Whatever the direct cause, the unintended course taken by events in the West brought it about that this same division of tax spoils was integrated – without its moderator i.e. the Roman state – into the fabric of barbarian government. Over the long term, Roman bureaucrats were bound to be the main victims of a settlement that allocated a distinct slice of revenues directly to the barbarian troops.


Once it is understood that in both Gaul and Italy state resources were partitioned not land, the problem of how to chop up farms and farmhands into manageable bits that somehow managed to dispossess Roman landlords without them feeling it (hence leaving no protest in the historical record) is eliminated. This was obviously not the most ideal option; that would have been the Alan settlement which awarded deserta rura to the poor barbarians. But it would have been a close second-best.


While it’s impossible to document allotments in the guise of tax proceeds, there are sources that illustrate the passage of barbarian sortes from a configuration of tax revenue to one of lucrative property. One is the LBurg 54 (issued between AD 501–16), which shows Gundobad awarding a certain class (the ones previously allotted the Roman taxes?) Burgundians with an award of bondsmen and lands.


In Gaul and Italy, the same story is told in slightly different terms. There, barbarians reduced free landowners to the status of servile dependents. The result of such oppression is plain: by the loss of their personal freedom, the Romans relinquished to the barbarian harassing them the private proprietary title to their lands, slaves and livestock (whether or not the dispossessed owners stayed on the farm as bound peasants is less certain).

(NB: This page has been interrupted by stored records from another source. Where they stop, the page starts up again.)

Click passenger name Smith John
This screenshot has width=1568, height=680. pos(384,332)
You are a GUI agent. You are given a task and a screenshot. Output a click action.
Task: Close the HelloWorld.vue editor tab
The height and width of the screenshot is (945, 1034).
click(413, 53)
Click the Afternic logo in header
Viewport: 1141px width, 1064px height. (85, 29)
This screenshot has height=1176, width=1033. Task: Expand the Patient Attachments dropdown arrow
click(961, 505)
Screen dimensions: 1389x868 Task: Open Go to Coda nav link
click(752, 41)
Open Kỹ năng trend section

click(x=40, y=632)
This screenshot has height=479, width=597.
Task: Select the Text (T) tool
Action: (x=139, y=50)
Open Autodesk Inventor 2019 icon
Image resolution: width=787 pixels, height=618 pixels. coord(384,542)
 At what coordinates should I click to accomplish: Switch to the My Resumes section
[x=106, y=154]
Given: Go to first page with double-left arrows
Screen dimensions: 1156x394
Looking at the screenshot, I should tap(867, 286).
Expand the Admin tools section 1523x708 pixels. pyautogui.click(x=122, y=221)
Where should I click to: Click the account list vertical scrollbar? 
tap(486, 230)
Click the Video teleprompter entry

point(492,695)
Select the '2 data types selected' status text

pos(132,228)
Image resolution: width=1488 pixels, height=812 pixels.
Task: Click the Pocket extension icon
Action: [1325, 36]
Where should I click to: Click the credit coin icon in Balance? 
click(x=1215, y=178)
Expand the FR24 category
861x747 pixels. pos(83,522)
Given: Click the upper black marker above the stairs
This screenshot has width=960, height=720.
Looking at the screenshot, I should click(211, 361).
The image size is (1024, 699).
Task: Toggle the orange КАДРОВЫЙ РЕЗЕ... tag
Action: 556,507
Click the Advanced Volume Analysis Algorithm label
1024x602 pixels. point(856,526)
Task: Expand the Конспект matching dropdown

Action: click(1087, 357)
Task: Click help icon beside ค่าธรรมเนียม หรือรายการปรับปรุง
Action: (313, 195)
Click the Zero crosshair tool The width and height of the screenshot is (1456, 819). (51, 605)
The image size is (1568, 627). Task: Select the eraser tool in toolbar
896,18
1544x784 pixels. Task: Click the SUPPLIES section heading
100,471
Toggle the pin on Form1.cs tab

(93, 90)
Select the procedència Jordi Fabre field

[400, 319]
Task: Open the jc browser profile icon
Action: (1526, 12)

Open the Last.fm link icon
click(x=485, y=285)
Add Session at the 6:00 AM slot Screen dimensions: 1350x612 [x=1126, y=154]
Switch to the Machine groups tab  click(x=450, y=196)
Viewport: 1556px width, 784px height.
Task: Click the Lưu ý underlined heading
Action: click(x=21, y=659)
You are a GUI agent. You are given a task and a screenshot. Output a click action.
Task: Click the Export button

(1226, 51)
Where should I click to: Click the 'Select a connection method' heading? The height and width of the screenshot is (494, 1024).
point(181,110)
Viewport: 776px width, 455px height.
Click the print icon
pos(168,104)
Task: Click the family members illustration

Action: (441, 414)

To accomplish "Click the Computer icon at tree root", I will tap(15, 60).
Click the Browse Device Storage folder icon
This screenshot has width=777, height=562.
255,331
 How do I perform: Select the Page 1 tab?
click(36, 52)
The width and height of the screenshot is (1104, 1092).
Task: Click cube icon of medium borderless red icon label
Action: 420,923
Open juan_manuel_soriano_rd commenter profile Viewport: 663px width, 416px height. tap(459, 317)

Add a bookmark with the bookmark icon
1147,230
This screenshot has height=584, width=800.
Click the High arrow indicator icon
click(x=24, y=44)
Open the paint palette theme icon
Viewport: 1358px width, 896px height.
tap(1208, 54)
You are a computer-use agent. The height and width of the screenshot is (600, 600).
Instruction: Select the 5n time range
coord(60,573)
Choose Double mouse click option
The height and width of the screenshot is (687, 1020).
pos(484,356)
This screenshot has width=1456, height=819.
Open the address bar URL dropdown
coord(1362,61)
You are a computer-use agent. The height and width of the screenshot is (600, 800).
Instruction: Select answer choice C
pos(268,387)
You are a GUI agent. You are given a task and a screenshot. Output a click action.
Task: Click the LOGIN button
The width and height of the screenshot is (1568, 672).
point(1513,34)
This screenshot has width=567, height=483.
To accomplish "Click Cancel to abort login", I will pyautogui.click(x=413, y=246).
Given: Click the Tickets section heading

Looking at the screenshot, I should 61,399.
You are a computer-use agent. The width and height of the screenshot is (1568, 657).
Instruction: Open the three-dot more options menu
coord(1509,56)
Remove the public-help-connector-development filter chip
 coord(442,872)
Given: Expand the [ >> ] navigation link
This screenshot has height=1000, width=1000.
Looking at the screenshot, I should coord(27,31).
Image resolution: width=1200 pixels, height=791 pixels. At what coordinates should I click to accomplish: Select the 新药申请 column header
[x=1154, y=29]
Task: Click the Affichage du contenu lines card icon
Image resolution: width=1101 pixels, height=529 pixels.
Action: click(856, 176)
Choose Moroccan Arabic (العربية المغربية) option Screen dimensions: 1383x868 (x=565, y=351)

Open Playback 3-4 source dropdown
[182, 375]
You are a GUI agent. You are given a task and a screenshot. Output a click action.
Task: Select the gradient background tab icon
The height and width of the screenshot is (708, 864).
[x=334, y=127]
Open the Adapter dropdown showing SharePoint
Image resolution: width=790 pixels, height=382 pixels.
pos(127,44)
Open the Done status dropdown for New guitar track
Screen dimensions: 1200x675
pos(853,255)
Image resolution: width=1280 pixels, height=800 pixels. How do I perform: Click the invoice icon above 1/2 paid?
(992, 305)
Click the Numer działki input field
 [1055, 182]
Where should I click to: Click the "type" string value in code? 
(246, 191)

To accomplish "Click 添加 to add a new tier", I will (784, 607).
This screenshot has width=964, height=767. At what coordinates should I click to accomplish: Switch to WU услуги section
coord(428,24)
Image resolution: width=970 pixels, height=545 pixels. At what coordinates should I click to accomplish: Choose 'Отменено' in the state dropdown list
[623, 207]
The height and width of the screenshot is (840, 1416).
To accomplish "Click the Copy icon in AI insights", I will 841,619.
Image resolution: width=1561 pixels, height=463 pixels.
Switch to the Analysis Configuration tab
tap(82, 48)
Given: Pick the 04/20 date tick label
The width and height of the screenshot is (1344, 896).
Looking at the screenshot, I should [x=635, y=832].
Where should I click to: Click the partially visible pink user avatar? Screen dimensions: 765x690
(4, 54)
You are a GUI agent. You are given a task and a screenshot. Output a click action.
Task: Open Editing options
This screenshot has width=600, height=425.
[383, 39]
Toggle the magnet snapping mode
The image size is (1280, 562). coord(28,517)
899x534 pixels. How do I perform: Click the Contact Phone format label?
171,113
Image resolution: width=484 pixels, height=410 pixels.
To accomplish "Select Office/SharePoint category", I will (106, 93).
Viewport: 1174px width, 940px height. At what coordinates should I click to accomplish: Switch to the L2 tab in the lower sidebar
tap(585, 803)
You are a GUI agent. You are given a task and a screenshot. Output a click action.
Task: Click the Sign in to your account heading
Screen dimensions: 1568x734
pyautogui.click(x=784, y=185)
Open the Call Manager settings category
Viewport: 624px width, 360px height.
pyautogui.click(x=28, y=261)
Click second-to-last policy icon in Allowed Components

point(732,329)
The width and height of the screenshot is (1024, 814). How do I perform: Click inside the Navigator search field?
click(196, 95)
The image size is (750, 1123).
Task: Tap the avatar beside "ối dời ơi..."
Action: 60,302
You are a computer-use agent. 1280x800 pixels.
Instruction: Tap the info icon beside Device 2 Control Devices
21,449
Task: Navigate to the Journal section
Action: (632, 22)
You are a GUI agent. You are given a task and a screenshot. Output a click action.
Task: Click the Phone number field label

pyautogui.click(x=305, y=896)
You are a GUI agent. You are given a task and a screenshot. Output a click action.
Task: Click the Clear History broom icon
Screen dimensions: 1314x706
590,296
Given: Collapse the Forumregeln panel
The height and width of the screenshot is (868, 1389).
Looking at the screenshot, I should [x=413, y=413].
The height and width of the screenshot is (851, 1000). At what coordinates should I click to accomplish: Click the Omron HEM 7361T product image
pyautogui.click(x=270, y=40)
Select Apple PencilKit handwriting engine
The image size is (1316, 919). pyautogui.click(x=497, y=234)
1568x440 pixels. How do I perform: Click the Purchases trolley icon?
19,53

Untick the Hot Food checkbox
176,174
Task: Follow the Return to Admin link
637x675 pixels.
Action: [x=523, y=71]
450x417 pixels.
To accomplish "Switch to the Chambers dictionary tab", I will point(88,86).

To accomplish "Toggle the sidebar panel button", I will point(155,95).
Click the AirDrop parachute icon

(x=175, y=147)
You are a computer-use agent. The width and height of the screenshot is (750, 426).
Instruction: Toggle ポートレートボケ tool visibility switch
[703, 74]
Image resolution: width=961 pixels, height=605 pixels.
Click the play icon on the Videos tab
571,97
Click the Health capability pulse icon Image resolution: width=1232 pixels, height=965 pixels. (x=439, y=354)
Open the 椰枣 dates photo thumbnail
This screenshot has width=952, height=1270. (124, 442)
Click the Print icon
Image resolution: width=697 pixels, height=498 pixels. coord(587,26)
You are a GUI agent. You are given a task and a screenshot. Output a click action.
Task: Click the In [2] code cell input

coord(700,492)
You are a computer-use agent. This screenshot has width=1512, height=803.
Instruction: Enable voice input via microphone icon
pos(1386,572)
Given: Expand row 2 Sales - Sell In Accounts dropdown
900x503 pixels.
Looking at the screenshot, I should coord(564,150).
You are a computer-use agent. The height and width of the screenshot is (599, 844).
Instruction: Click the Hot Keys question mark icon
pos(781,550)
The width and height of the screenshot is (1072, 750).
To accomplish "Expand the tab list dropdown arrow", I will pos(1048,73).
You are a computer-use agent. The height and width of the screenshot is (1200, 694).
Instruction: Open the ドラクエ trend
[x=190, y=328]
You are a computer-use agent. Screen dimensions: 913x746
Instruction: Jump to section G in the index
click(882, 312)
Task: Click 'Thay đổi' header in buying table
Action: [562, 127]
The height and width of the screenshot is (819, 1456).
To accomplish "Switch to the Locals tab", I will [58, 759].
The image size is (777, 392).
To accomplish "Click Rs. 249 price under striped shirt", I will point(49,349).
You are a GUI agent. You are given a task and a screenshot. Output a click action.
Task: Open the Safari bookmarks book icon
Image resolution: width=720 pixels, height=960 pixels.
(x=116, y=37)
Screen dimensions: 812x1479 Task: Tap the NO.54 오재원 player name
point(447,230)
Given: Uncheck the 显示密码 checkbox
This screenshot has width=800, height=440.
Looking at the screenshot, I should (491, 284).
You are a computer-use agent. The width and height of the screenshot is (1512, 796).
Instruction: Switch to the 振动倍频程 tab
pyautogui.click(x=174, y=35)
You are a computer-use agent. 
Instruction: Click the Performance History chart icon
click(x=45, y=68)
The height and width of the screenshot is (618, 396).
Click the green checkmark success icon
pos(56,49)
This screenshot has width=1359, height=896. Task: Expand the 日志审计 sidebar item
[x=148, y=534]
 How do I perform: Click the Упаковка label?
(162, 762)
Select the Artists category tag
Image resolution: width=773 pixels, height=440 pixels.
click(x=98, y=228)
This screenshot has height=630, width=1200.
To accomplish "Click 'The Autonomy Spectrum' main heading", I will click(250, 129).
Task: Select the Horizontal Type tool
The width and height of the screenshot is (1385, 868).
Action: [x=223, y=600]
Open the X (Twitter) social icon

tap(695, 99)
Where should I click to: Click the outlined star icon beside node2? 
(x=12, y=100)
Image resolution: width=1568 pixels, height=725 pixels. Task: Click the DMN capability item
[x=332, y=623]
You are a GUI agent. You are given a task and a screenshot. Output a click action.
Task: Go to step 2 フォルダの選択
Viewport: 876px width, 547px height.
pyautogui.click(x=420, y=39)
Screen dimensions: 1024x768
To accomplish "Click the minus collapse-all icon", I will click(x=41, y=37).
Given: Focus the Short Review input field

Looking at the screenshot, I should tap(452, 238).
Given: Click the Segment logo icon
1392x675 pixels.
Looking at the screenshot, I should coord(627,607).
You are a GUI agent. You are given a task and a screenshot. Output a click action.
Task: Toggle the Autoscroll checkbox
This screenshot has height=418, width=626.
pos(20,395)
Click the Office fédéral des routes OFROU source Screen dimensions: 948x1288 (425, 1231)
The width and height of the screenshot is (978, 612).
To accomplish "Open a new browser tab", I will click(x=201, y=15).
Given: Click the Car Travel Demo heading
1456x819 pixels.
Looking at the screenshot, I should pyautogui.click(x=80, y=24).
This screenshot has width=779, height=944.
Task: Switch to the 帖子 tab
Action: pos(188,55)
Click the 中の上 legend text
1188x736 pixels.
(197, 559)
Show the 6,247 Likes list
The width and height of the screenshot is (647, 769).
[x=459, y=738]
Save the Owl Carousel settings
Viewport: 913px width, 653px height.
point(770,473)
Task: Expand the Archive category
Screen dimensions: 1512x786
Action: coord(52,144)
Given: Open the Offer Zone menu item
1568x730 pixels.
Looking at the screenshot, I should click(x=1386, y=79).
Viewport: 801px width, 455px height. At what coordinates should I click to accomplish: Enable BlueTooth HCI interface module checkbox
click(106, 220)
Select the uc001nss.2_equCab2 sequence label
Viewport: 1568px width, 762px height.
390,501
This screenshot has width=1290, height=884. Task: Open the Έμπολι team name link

The presupposition of these incidents, though not spelled out, is that the barbarians originally had a lucrative claim on the Romans, based on their lands as security. And that by more or less legal means, the claimants were able to foreclose on their debtors and thus to turn what had been a revenue (perhaps not wholly reliable) into secure private ownership of productive real estate.

Hyper-wealthy Romans may have escaped this fate. Some of the relevant texts illustrate that the oppressors included Roman potentes as well as barbarians. In other words, the possibility of carrying out semi-legal raids on the economically feeble arose from the system itself, not just barbaric greed.


For further reading see Walter Goffart, Barbarians and Romans AD 418-584: The Techniques of Accommodation (1980)


[1] It is astonishing to observe how casually modern authors have accepted the idea that rules for temporarily dividing a house between owner and solider were extended to the division of someone’s complete property.

[2] Ennodius, Epistolae 9.23, p. 245, trans. Jones, LRE, p. 251.